* **WHAT TO WORK ON**:
Could you return every record below word for word, leaving out the pictures?

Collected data
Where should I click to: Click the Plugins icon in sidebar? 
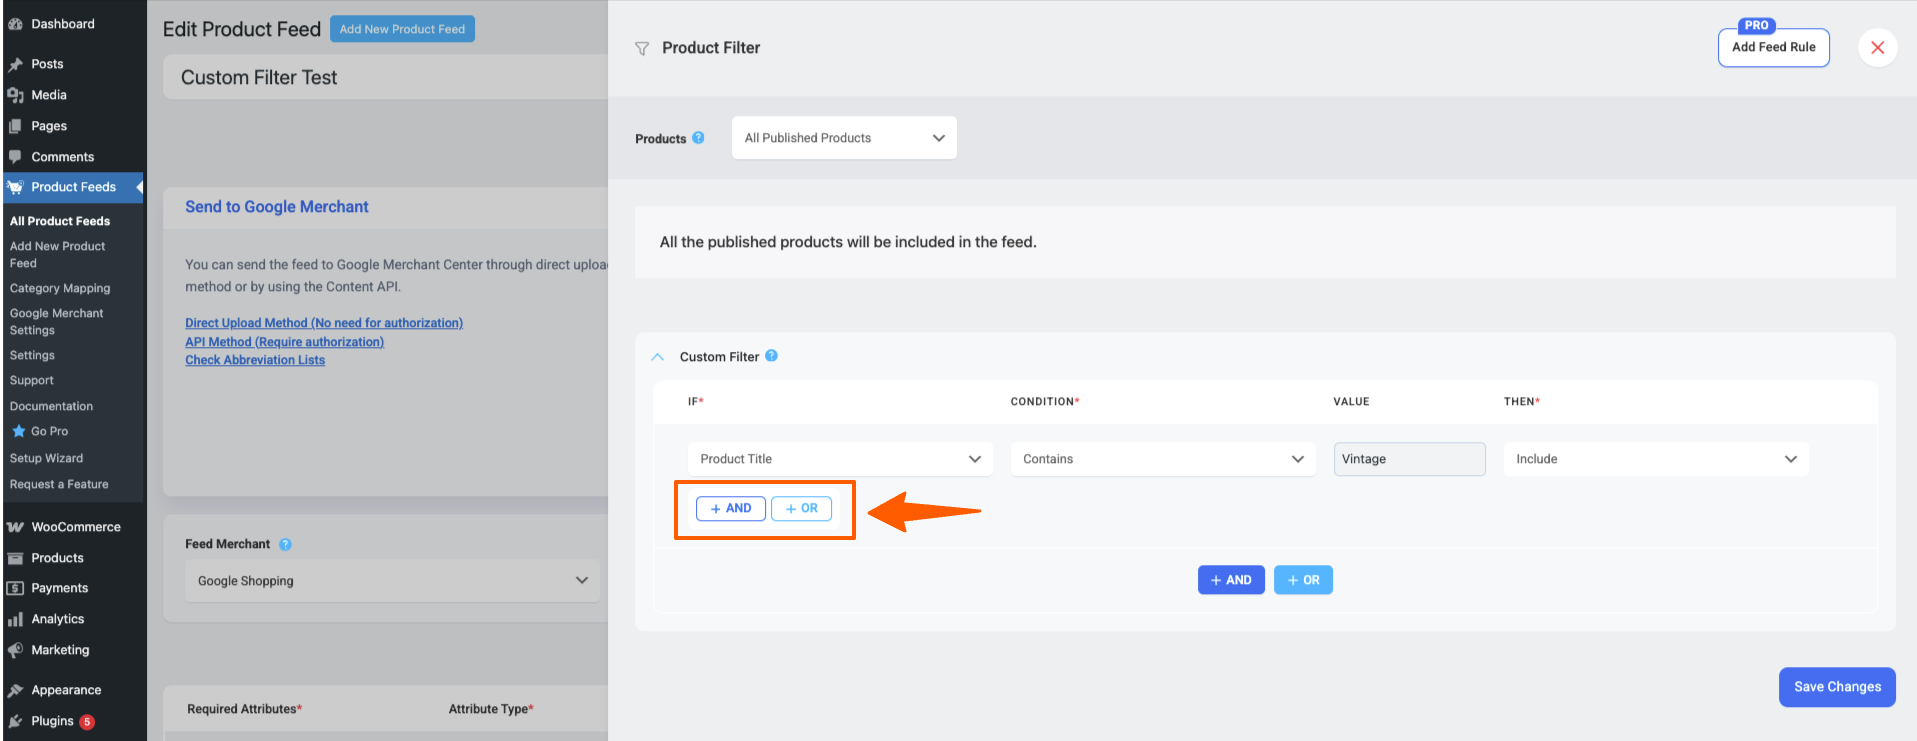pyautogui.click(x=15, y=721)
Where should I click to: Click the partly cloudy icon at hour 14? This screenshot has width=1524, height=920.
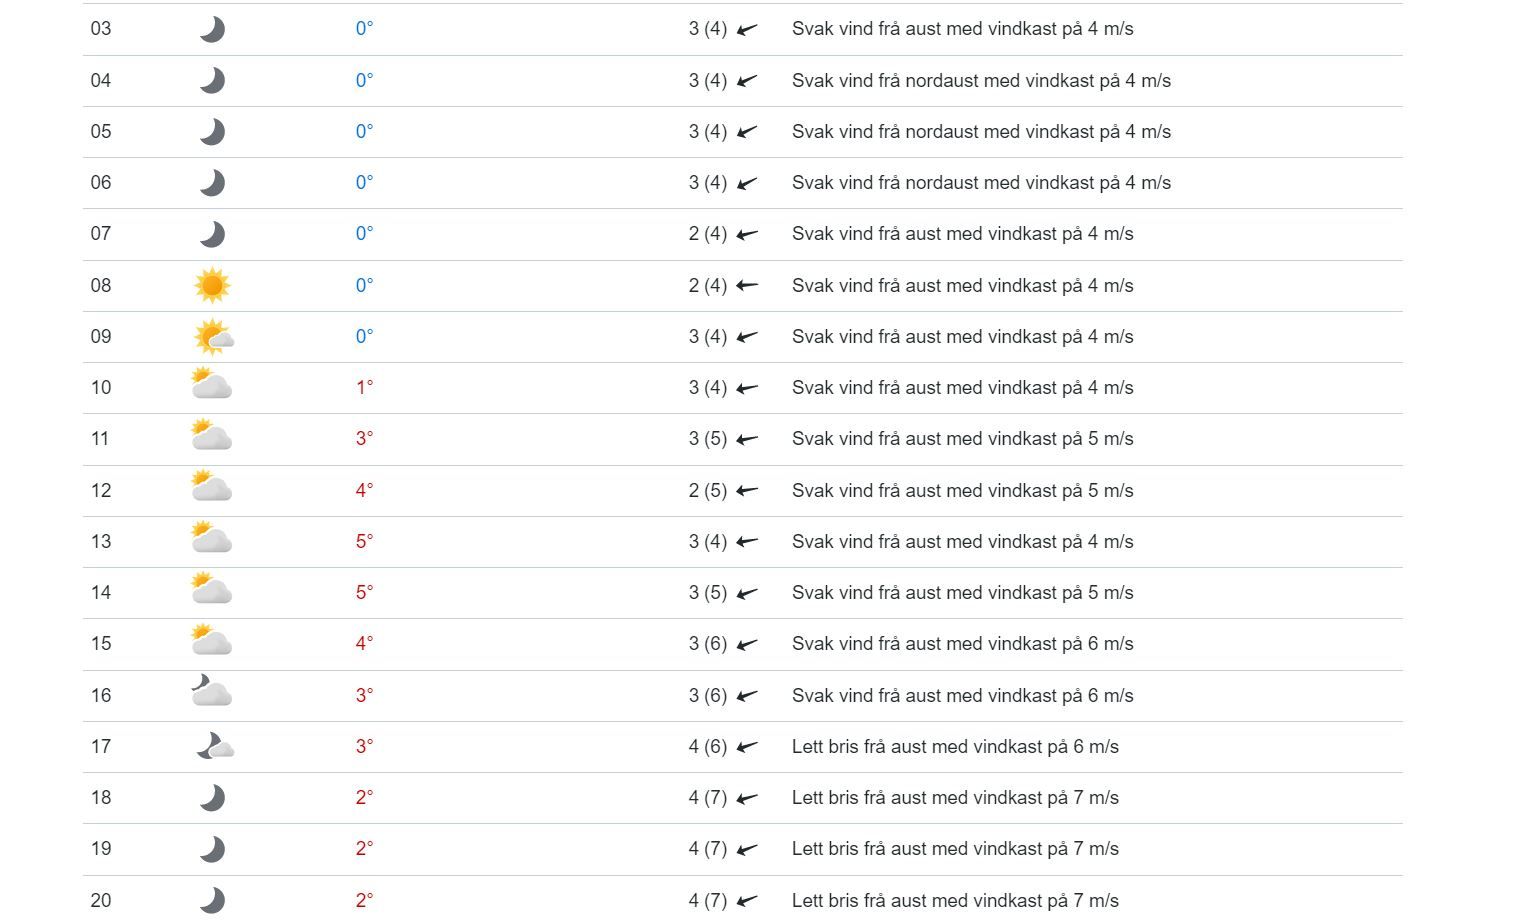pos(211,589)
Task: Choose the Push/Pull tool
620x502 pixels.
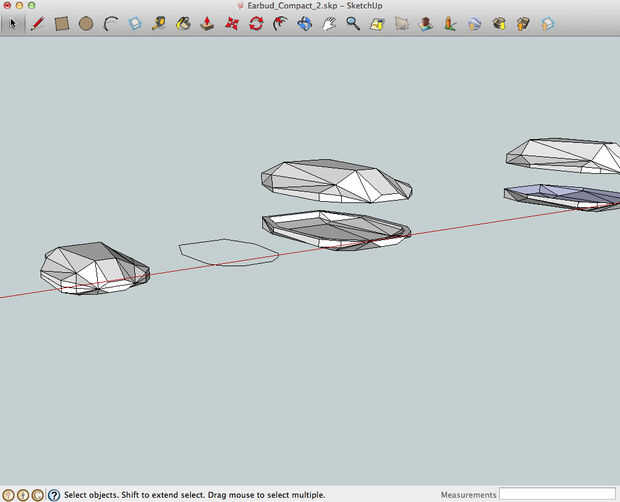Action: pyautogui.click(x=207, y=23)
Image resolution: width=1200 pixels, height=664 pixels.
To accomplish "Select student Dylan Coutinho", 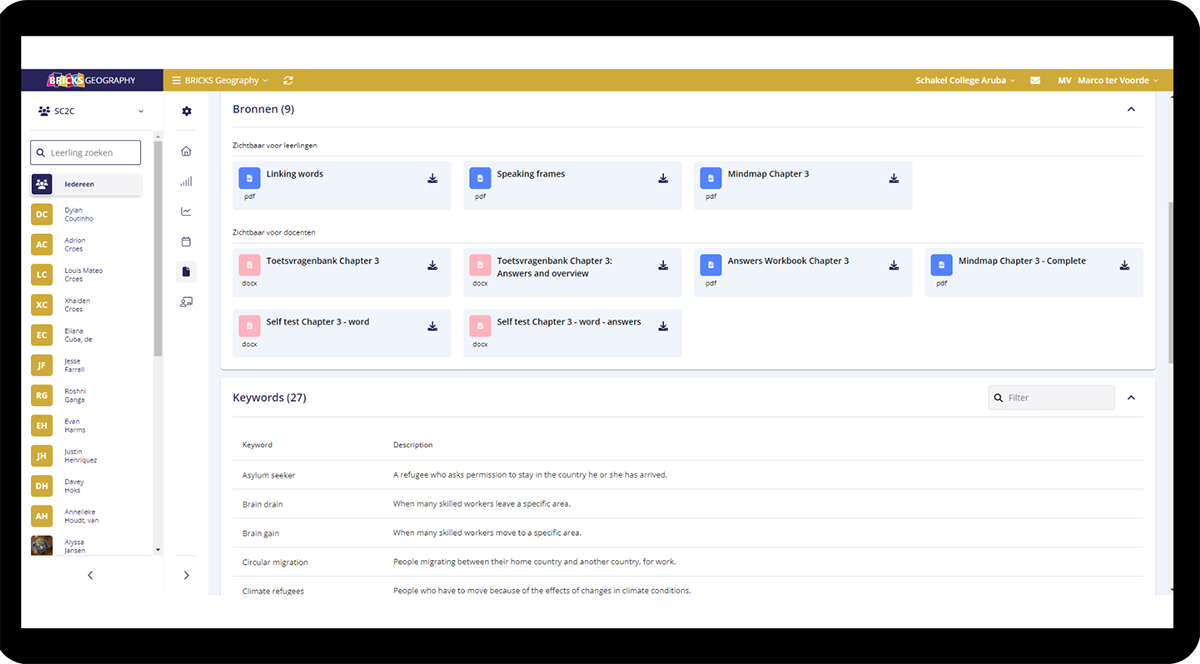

* **SOLVED EXERCISE**:
Where should I click to: Click the Plugins icon in sidebar? 
pyautogui.click(x=15, y=721)
Where should I click to: Click the partly cloudy icon at hour 14? This screenshot has width=1524, height=920.
pos(211,589)
Task: Choose the Push/Pull tool
620x502 pixels.
Action: pyautogui.click(x=207, y=23)
Image resolution: width=1200 pixels, height=664 pixels.
To accomplish "Select student Dylan Coutinho", 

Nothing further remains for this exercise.